━━━━━ 所给数据

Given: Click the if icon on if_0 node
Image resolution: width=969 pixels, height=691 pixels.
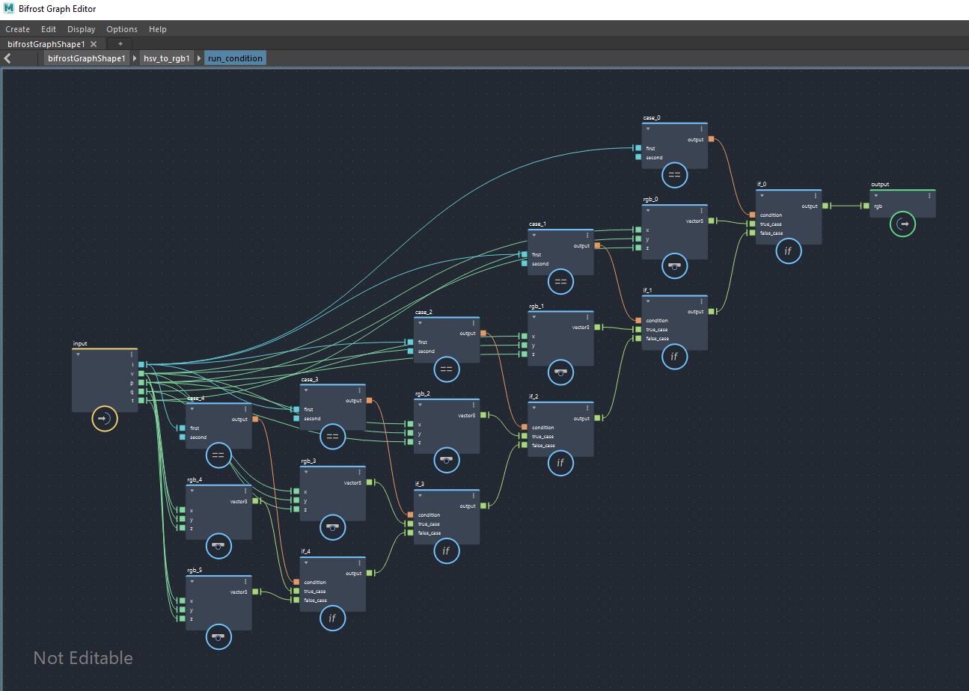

━━━━━━━━━━
━━━━━ 所给数据

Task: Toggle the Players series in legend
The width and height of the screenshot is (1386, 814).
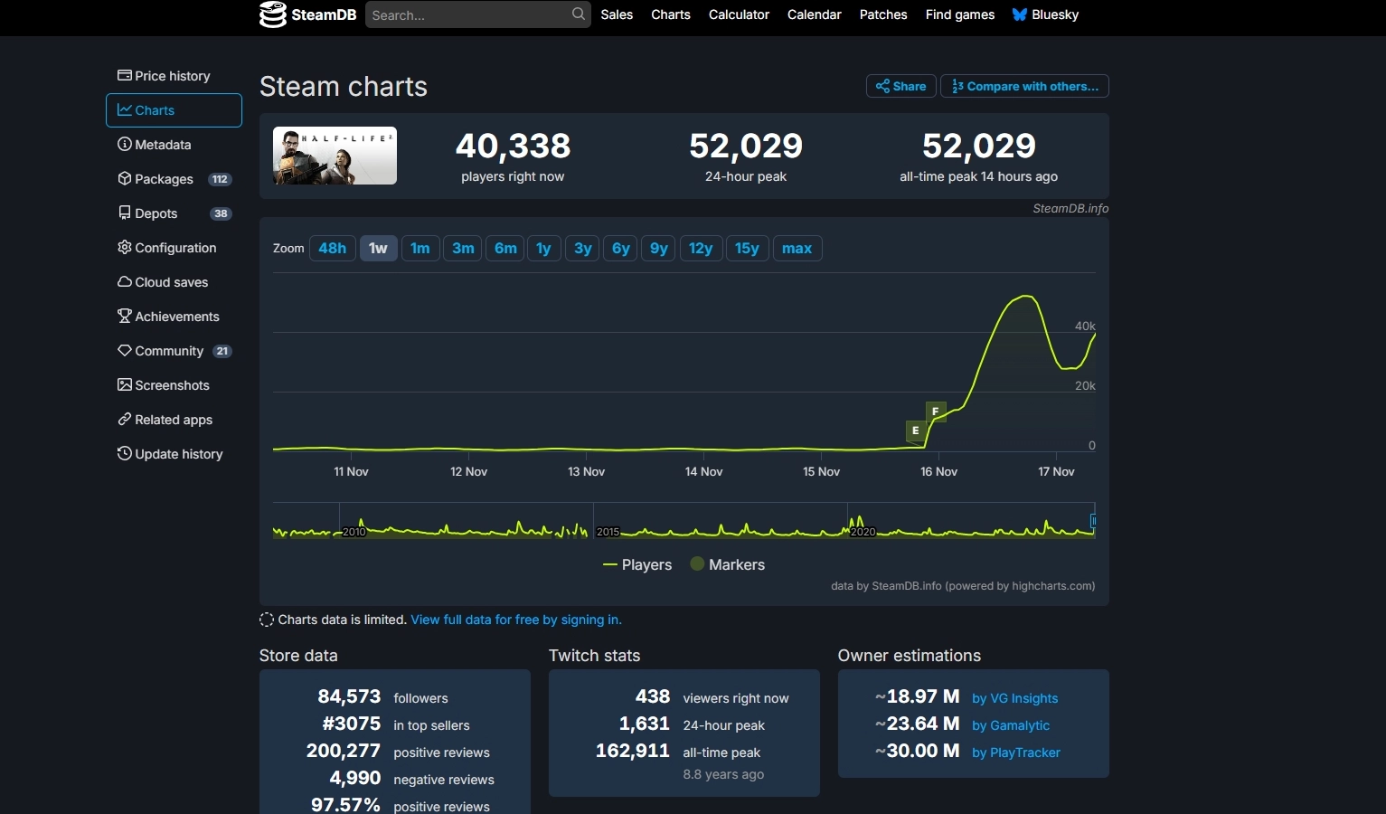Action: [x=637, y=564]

━━━━━━━━━━
━━━━━ 所给数据

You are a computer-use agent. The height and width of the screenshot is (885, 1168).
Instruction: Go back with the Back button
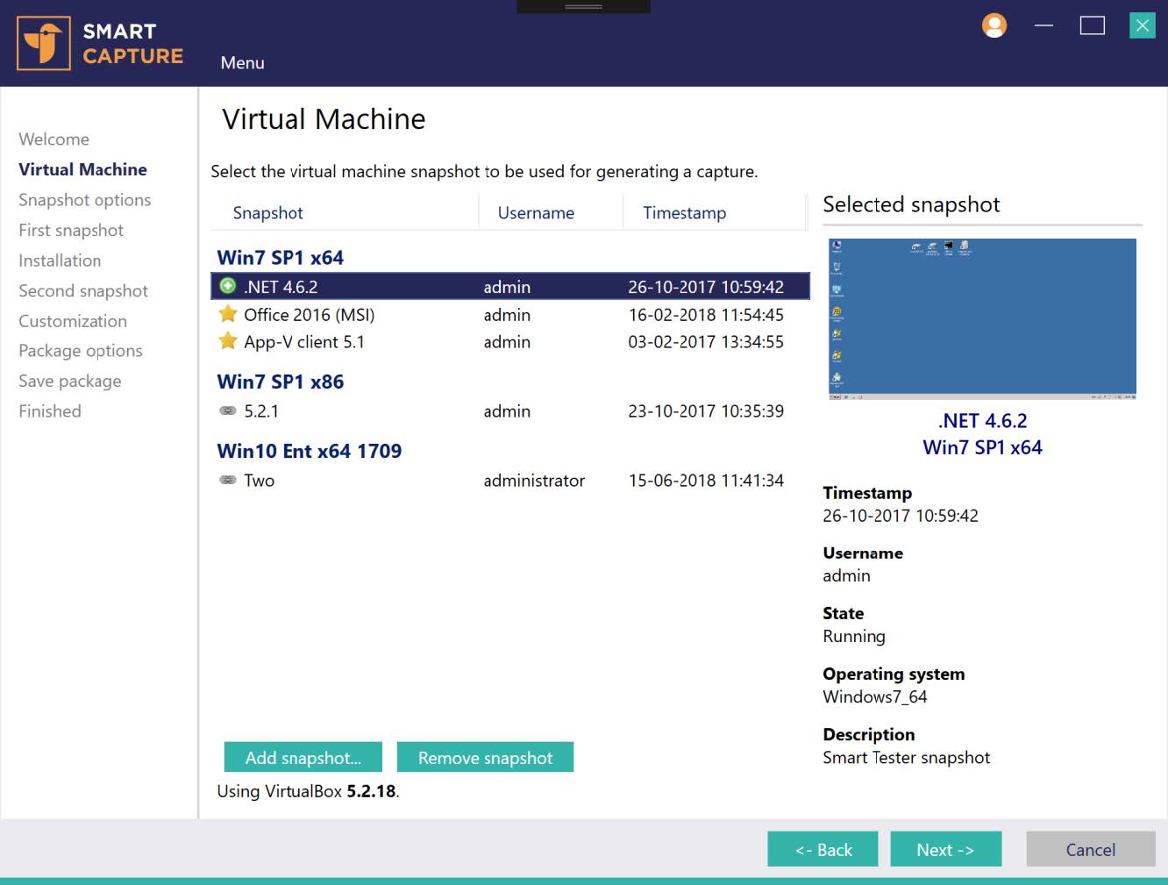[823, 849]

━━━━━━━━━━

** 任务要求 **
把上面数据里从含有“Task: Toggle the Players series in legend”的那一行起，一直到含有“Action: [x=637, y=564]”的那一行为止，逐字照抄输出，首尾两行都包括在内，图片不要放进答案。

** 练习答案 **
Task: Toggle the Players series in legend
The width and height of the screenshot is (1386, 814).
Action: [x=637, y=564]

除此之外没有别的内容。